* _TASK INSTRUCTIONS_
Transcribe the lines from the start of the data below through the line with "Given: Toggle the Sold", word for word and nothing more.

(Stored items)
......
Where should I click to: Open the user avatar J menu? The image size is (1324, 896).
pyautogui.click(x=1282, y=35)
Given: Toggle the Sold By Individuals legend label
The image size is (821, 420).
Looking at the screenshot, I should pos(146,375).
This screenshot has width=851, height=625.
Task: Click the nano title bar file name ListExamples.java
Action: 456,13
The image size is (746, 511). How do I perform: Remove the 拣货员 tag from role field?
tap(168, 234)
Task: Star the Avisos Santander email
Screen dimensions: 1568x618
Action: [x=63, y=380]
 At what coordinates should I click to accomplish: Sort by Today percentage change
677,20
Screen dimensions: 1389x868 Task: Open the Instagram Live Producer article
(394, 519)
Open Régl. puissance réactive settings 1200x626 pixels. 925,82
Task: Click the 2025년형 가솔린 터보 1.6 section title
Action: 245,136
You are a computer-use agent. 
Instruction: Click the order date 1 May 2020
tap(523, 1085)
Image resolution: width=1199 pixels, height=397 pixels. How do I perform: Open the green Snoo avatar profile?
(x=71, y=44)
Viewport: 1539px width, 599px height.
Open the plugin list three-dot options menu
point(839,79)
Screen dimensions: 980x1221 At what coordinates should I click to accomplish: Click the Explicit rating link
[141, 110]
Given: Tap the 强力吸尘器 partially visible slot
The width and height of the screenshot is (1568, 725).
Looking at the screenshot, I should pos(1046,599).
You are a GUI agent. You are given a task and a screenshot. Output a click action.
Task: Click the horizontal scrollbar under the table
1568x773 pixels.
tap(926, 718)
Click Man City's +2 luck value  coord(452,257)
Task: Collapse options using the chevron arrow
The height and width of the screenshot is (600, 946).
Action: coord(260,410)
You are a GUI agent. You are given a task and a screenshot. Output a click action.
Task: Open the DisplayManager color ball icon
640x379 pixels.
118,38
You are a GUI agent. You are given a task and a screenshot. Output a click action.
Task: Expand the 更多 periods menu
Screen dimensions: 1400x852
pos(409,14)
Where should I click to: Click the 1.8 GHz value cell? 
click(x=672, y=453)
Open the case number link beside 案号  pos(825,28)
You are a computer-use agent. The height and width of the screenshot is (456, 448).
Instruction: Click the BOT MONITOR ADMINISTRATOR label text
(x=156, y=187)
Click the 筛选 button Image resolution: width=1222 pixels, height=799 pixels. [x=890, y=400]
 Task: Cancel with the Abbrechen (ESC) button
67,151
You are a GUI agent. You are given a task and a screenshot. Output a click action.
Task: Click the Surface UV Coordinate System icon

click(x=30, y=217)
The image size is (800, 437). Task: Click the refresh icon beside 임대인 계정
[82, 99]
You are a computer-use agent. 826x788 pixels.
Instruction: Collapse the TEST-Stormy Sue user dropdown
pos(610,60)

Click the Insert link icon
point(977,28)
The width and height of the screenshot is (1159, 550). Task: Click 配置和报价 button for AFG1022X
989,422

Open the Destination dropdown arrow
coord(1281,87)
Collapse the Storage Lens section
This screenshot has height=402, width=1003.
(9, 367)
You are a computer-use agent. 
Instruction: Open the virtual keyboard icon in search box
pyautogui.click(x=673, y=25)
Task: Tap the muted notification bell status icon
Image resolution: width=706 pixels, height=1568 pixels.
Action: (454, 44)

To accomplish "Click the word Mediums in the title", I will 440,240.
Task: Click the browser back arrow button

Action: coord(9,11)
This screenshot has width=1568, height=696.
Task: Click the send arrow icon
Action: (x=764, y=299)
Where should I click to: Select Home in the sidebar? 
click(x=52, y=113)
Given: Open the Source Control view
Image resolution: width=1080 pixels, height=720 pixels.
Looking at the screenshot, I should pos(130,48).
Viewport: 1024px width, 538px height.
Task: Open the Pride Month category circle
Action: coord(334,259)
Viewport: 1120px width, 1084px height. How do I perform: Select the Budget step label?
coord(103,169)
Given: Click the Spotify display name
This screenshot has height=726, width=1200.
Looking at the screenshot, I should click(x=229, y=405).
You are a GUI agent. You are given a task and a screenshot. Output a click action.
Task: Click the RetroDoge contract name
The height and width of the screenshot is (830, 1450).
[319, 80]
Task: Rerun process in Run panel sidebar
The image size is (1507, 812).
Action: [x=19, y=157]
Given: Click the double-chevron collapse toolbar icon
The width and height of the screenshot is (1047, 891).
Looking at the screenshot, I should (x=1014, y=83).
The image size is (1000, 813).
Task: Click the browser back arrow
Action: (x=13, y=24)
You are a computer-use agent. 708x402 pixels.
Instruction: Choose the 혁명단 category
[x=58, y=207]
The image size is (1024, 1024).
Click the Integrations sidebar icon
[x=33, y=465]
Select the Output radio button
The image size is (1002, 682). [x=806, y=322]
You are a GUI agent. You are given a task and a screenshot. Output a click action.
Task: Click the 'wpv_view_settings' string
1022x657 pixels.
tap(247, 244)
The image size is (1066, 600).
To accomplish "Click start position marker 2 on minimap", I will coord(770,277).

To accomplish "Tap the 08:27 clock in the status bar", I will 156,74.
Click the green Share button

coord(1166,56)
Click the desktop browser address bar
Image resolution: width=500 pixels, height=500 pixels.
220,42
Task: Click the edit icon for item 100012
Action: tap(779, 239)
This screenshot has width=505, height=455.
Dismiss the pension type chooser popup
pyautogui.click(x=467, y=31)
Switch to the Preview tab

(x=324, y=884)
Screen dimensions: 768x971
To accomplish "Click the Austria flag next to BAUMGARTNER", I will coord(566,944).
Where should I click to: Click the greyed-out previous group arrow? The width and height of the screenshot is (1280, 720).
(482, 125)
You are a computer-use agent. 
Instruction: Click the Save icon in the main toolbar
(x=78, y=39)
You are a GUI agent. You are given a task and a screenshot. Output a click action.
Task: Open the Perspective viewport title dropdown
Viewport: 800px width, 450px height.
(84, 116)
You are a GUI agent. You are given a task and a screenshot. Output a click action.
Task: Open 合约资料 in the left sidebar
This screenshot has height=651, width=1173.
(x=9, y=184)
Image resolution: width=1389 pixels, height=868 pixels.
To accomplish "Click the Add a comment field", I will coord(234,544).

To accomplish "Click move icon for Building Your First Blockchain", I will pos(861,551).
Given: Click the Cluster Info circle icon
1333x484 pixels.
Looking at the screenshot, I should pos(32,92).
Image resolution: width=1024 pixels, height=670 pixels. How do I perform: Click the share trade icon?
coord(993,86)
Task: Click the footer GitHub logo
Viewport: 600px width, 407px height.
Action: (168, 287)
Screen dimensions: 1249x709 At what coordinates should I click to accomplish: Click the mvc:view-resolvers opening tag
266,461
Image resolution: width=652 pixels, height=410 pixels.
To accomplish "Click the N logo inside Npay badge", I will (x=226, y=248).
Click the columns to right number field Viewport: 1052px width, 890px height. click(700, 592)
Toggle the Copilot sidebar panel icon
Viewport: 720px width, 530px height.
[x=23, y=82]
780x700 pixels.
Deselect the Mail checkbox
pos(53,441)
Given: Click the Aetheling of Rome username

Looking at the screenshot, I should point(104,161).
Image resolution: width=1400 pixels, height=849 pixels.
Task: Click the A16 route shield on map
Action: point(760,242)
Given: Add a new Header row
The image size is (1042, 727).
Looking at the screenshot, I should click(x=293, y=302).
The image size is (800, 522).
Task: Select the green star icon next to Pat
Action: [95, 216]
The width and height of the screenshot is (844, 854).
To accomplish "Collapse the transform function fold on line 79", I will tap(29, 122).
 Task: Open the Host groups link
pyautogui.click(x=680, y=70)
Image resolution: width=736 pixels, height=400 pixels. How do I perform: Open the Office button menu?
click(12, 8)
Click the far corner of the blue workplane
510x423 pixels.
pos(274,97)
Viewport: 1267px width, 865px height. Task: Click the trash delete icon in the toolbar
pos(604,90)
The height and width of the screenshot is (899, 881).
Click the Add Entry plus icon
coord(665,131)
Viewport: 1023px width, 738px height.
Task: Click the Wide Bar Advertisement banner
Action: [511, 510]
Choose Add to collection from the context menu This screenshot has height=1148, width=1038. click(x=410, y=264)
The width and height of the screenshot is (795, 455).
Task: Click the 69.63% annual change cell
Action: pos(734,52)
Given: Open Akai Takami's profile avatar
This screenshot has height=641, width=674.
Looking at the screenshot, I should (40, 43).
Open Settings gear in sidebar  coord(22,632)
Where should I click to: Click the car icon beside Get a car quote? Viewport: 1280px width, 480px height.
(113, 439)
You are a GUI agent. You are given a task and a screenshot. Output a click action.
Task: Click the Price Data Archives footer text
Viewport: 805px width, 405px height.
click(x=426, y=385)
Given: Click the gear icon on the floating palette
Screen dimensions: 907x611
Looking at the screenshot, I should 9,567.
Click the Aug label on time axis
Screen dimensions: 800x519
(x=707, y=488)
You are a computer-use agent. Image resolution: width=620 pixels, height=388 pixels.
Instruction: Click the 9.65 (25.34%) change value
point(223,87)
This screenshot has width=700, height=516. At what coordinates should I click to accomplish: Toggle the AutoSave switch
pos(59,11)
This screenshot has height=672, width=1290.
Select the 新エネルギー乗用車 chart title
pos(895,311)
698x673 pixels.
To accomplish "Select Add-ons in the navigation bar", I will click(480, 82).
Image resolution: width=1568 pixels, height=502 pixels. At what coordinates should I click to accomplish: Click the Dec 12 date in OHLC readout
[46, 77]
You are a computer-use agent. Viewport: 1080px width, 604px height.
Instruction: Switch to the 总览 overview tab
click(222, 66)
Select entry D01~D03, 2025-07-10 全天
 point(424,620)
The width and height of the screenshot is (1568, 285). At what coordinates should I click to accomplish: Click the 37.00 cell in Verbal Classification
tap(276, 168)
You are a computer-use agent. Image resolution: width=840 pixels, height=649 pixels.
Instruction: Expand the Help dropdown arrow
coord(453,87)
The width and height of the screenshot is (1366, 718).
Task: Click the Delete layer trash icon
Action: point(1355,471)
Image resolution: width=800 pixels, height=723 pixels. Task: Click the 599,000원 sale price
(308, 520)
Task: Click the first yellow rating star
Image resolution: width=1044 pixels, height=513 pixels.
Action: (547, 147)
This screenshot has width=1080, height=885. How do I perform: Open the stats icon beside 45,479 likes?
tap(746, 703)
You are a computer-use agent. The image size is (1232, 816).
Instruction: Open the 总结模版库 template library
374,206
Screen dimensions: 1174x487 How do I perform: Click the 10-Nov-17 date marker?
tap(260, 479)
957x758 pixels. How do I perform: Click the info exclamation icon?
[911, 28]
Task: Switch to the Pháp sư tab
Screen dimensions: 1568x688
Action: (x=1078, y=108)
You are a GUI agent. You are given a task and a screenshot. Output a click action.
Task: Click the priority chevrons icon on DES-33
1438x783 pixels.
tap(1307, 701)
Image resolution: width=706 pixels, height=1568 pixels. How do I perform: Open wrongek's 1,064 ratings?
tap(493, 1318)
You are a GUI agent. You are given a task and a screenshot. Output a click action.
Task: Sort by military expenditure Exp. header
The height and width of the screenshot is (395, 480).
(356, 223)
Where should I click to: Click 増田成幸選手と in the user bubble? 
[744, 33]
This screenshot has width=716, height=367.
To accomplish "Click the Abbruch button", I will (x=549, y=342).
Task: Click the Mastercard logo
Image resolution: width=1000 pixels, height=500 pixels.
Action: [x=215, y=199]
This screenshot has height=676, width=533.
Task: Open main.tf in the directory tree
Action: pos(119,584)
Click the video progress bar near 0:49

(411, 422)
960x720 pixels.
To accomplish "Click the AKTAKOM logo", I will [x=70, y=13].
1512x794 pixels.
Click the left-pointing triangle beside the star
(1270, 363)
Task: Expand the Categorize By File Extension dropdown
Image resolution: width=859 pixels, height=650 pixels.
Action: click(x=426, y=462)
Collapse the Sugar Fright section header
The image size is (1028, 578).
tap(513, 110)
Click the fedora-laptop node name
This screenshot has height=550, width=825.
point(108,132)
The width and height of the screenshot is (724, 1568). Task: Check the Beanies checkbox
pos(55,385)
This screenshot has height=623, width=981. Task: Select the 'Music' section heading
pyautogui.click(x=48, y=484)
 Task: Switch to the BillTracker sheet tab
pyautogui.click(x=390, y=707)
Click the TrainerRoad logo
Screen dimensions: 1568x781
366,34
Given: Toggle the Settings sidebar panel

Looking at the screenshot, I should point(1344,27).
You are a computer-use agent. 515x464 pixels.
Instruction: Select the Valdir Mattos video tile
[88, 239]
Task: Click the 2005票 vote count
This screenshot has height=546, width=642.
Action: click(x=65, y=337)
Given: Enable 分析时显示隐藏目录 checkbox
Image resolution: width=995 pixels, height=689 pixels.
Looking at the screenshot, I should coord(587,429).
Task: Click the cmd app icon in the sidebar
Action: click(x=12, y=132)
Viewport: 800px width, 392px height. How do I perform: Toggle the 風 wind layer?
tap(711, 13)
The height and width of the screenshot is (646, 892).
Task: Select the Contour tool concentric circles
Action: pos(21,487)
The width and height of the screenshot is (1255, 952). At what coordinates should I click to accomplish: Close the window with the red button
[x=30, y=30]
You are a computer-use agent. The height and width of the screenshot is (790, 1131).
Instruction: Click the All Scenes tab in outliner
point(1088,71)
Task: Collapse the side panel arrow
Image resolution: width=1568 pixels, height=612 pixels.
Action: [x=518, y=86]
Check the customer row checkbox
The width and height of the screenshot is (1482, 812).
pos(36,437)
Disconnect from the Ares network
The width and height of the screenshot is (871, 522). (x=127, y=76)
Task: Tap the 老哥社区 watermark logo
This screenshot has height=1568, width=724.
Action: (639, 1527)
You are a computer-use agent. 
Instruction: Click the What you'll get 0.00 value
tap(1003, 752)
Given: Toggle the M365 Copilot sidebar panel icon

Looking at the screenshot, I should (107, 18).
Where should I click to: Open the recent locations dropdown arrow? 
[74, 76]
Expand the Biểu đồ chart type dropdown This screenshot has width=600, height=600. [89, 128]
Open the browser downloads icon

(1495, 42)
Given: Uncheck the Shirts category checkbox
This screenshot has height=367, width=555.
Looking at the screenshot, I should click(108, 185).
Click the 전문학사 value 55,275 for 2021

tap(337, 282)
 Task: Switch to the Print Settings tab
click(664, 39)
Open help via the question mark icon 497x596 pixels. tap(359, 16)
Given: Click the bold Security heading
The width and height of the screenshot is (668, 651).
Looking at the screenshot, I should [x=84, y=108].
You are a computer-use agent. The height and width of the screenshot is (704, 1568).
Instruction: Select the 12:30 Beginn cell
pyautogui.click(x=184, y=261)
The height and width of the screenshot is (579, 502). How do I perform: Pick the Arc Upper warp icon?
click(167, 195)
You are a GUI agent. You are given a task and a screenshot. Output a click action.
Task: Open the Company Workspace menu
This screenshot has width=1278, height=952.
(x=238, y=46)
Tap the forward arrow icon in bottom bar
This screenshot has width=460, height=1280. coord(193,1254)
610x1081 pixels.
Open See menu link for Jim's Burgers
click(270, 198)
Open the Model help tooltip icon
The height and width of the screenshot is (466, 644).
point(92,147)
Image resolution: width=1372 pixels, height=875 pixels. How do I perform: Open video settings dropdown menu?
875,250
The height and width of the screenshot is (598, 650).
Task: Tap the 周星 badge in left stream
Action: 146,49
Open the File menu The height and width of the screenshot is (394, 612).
......
* _RESPONSE TO THE EXERCISE_
Where should I click to: Open the user avatar J menu? The image size is (1324, 896).
pyautogui.click(x=1282, y=35)
Given: Toggle the Sold By Individuals legend label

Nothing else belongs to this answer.